::: Exercise inputs :::

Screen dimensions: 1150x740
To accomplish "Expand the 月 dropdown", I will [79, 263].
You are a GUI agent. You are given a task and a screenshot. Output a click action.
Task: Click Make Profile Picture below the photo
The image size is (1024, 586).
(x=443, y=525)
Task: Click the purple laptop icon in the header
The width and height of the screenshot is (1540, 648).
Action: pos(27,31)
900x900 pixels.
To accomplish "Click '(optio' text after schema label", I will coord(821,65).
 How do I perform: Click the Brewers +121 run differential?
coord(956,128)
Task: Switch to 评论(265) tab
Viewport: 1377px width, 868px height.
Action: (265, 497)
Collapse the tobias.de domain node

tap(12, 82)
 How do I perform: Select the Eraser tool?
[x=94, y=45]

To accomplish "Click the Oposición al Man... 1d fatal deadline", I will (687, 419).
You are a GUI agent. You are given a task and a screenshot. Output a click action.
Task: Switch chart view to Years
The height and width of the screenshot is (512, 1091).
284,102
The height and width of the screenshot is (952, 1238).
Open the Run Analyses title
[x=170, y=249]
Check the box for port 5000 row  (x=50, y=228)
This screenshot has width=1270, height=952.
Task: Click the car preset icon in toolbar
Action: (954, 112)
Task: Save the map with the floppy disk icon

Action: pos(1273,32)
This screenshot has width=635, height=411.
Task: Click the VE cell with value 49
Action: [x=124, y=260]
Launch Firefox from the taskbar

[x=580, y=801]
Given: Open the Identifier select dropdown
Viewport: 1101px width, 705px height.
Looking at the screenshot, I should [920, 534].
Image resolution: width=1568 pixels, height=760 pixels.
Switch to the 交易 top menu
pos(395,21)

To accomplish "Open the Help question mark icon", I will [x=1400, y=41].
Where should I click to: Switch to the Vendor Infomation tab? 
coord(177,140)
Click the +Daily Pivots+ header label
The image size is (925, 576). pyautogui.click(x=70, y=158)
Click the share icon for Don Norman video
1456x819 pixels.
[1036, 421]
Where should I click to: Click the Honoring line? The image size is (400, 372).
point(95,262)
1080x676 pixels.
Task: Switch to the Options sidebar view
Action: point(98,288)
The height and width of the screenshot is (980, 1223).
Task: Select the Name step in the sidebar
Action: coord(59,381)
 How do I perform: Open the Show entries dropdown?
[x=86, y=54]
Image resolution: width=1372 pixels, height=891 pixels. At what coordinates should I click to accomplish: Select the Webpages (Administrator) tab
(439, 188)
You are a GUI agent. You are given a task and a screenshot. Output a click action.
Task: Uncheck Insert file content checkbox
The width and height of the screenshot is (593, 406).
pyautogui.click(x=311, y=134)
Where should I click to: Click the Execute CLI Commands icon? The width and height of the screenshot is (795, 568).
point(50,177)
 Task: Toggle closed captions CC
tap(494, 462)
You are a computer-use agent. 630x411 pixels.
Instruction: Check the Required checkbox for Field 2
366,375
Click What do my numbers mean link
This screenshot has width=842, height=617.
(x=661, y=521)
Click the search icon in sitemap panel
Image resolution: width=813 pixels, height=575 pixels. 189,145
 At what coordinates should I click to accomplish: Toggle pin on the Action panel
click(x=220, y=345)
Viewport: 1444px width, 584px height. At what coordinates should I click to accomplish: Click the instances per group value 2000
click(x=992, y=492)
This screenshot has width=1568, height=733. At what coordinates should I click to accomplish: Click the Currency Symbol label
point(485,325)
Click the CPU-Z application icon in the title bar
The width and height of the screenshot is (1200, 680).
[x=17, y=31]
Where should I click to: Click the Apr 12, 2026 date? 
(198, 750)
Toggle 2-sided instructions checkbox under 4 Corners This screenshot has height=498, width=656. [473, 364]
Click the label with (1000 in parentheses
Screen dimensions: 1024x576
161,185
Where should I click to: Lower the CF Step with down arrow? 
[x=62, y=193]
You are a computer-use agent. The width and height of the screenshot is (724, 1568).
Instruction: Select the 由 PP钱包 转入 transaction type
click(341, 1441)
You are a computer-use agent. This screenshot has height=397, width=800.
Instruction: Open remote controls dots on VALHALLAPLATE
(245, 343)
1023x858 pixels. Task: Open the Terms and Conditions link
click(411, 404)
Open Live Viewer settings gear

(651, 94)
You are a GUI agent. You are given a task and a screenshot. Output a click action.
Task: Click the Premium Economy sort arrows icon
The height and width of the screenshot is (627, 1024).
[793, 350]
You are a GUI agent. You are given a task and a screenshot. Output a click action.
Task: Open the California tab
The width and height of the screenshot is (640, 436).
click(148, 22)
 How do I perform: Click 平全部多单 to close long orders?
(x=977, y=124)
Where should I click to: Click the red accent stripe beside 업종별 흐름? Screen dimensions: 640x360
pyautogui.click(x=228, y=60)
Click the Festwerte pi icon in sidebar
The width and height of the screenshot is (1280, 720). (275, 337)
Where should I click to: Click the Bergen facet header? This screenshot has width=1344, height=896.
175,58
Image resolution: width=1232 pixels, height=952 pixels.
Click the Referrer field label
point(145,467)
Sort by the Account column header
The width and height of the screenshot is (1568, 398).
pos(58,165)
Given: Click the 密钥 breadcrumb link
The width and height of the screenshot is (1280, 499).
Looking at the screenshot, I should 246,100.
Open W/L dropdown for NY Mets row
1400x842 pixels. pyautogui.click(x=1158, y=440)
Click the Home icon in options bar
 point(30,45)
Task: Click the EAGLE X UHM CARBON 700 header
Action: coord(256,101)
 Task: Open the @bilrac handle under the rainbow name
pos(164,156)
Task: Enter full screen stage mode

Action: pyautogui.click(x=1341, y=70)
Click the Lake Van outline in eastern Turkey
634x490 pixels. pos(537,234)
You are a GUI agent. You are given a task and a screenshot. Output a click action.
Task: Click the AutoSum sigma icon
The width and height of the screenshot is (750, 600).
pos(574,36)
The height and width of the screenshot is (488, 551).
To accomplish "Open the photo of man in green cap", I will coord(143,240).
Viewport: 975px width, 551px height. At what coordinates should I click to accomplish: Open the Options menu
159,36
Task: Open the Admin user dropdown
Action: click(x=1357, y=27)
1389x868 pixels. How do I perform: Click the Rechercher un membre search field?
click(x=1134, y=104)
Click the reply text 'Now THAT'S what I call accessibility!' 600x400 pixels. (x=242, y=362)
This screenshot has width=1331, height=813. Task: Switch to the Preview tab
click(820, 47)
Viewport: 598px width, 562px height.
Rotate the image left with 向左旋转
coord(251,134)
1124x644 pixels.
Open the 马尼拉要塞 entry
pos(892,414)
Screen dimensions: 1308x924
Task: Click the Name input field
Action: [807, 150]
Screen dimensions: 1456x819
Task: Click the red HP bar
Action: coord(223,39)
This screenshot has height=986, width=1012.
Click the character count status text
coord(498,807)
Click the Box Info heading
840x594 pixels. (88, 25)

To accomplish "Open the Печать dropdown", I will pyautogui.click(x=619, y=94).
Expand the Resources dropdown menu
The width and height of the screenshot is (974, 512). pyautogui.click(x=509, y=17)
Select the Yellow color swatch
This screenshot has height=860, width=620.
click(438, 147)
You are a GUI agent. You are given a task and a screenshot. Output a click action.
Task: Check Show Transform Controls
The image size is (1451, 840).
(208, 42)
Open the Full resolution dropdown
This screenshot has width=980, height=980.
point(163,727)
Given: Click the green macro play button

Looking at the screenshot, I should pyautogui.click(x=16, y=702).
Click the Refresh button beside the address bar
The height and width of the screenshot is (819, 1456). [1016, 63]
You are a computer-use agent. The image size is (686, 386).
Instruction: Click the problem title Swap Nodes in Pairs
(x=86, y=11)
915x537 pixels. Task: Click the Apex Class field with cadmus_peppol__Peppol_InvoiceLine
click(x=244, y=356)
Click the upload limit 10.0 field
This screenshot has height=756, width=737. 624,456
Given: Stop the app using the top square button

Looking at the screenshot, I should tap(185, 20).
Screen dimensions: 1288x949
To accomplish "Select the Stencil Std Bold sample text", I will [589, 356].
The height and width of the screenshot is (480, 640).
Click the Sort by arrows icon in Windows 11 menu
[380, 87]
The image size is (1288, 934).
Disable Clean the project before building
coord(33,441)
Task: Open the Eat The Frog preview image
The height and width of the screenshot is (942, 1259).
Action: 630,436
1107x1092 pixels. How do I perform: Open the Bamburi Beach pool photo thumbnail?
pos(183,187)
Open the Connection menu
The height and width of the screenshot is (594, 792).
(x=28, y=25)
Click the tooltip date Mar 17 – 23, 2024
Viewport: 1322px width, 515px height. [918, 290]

:::

Arrange the entries starting at the line containing "Sort by the Account column header" and ending at the line containing "1400x842 pixels. pyautogui.click(x=1158, y=440)" as a two-column CSV with the headers text and answer. Give one row per entry, with each value in a single quoted field and line breaks replaced by spaces.

Answer to the problem:
text,answer
"Sort by the Account column header The width and height of the screenshot is (1568, 398).","pos(58,165)"
"Given: Click the 密钥 breadcrumb link The width and height of the screenshot is (1280, 499).","Looking at the screenshot, I should 246,100."
"Open W/L dropdown for NY Mets row","1400x842 pixels. pyautogui.click(x=1158, y=440)"